This is a continuation of my first post – Hot Streets of Kolkata: Part 1
We flag a yellow cabby and inch across the Howrah Bridge to our last destination. Walking among the traffic are salesmen with food, trinkets, flowers, and candy. A benefit of slow traffic is the ability to purchase just about anything through the open window of your cab. I would say that benefit doesn’t outweigh the hour spent in traffic during the heat of the day. Grab a sweet to take your mind off the heat.
Our destination is Kumartoli, the historic artist district full of sculptors and painters. This is the birthplace of the thousands of sculptures used in various Indian festivals. Durga Puja is approaching in October and the artists are constructing statues of the Hindu gods Durga and Ganesh.
Durga is a powerful form of the Hindu goddess. Her sculptures are a bit terrifying, depicting her figure atop a lion crushing a demon. She has ten arms. Ganesh is the elephant headed god of wisdom, luck, and prosperity. I don’t know very much about the Hindu faith – if I get something wrong, let me know! It seems like every person I asked in India had something different to say about their religion – so it is a dynamic one, which is wonderful.
The sculptures start with a base of straw to create the bulk of the form. The straw is shaped and tied with twine to give a rough figure of the final shape. Mud, trucked in from the Ganges, is packed onto the straw forms and smoothed into a final depiction of the god or goddess. The finest details including facial features and fingers are left until the end. In fact, the fingers are made separately and then attached to the hand of the sculpture.

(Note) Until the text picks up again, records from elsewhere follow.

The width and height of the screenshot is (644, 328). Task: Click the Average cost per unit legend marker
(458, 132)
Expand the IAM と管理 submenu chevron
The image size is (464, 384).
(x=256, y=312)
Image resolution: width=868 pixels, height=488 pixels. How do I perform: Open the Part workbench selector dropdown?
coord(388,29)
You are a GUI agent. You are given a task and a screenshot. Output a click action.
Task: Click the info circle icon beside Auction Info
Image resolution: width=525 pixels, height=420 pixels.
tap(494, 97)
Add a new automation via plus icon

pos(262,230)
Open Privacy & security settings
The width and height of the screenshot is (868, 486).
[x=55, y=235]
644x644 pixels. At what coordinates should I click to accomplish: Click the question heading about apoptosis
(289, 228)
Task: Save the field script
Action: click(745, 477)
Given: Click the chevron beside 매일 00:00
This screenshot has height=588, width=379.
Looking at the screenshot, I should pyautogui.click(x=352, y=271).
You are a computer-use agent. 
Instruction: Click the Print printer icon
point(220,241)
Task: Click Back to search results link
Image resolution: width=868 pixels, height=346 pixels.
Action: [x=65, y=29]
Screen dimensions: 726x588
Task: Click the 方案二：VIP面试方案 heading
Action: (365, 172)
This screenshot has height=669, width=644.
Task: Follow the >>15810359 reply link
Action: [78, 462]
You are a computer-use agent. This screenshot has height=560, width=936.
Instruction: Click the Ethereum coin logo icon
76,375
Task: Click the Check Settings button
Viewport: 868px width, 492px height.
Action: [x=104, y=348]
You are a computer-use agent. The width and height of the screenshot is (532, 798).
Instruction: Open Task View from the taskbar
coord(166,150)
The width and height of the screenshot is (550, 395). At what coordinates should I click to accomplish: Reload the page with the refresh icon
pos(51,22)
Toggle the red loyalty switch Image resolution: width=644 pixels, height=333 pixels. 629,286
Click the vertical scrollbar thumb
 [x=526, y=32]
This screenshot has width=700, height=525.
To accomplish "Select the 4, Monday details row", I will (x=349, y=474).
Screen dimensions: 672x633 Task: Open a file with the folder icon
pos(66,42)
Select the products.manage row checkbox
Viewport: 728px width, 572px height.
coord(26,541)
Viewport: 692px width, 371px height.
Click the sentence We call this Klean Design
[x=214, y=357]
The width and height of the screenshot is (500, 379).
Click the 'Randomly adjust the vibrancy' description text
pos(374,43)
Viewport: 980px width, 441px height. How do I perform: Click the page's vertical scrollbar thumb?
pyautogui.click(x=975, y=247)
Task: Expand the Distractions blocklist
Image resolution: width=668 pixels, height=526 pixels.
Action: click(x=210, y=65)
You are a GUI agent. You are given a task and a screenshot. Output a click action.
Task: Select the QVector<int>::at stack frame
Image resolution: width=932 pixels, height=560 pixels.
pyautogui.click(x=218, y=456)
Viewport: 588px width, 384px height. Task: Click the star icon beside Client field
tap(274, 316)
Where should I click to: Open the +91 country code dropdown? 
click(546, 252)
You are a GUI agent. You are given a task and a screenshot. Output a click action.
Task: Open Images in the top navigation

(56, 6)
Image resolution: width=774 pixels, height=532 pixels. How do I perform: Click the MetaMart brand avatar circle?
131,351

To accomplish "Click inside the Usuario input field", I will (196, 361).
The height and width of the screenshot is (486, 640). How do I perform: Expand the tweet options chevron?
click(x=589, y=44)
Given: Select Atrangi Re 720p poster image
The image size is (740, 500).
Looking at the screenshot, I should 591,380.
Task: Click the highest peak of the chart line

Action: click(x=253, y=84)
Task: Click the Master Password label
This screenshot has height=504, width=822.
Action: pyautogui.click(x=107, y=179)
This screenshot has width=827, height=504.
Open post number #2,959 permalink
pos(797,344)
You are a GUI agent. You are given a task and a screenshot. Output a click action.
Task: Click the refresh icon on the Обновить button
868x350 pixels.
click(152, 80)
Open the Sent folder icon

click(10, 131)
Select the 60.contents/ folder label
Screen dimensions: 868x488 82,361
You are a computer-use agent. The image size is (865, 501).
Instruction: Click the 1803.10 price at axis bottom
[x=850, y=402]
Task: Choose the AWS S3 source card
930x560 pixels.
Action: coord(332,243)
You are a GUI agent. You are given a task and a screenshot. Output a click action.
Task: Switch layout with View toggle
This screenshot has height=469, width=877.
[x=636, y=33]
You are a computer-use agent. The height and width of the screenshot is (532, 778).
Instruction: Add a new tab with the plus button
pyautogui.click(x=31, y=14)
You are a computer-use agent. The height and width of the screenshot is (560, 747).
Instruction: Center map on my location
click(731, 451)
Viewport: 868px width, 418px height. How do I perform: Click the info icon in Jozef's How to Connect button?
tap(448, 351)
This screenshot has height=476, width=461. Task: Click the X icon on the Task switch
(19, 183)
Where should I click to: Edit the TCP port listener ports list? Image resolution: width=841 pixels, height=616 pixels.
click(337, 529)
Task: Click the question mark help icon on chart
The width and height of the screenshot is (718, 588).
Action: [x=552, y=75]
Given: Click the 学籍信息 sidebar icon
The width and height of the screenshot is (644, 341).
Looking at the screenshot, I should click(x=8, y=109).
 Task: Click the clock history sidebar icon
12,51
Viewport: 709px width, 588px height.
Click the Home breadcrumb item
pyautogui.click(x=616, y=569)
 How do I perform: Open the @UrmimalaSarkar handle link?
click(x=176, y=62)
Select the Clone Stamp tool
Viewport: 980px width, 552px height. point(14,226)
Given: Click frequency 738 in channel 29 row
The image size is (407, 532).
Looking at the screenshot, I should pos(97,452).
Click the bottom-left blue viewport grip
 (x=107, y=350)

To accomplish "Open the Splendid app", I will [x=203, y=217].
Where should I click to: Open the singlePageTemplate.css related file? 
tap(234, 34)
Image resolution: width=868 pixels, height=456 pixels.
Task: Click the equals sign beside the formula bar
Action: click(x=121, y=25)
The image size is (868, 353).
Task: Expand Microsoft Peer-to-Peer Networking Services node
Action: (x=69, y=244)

The sculptures are towering – some are twice my height. They are lined up and stored in dusty, shadowy dark structures. The village is slipshod, and most structures are amalgamations of corrugated metal, wood timbers, and tarps that cast an eerie blue or red glow on the figures within.
The artisans light fires in clay pots within the dark tented rooms to heat and dry the air to solidify the grey river clay in preparation for painting.
The statues are colorfully painted in great detail. Many in soft pastel colors. The paint gives life to the statues as they previously appeared eerie and medusa-like in their natural grey color form.
Soon all of the statues are painted, sold, and displayed along the streets of Kolkata for Durga Puja. A final festival procession brings the statues to the banks of the river where they are submerged and reach their final resting place in the mother Ganga.
The artisans are crucial to the festival in Kolkata, but from my understanding of speaking with Rajdeep and Paul, there is very little support for them by the government. They live in relative squalor. This is a recurring theme in India, more-so than in the rest of the world because of their caste system – those who perform a service crucial to Indian life are often found at the bottom of society with little hope for upward mobility. Another example of this are the doms in Varanasi – the untouchables who carry the deceased to the river for spiritual cleansing before cremation.
We tried many street foods and my stomach seems to be holding up well, to my relief. The Indians love masala, which is their main curry spice. They put masala in everything. I tried masala soda. I did not enjoy it. I tried masala candies – also not enjoyable.
By the end of the day I’m exhausted. Hours of walking in the sun, constant beeping of horns and no shower or change of clothes for the past couple of days is getting to me.
Overall, I was surprised with the city. Kolkata is a little cleaner than Varanasi or Agra. People and cows are not shitting in the streets, and I even spotted a few trashcans. They were empty.
That night I would sleep for over twelve hours.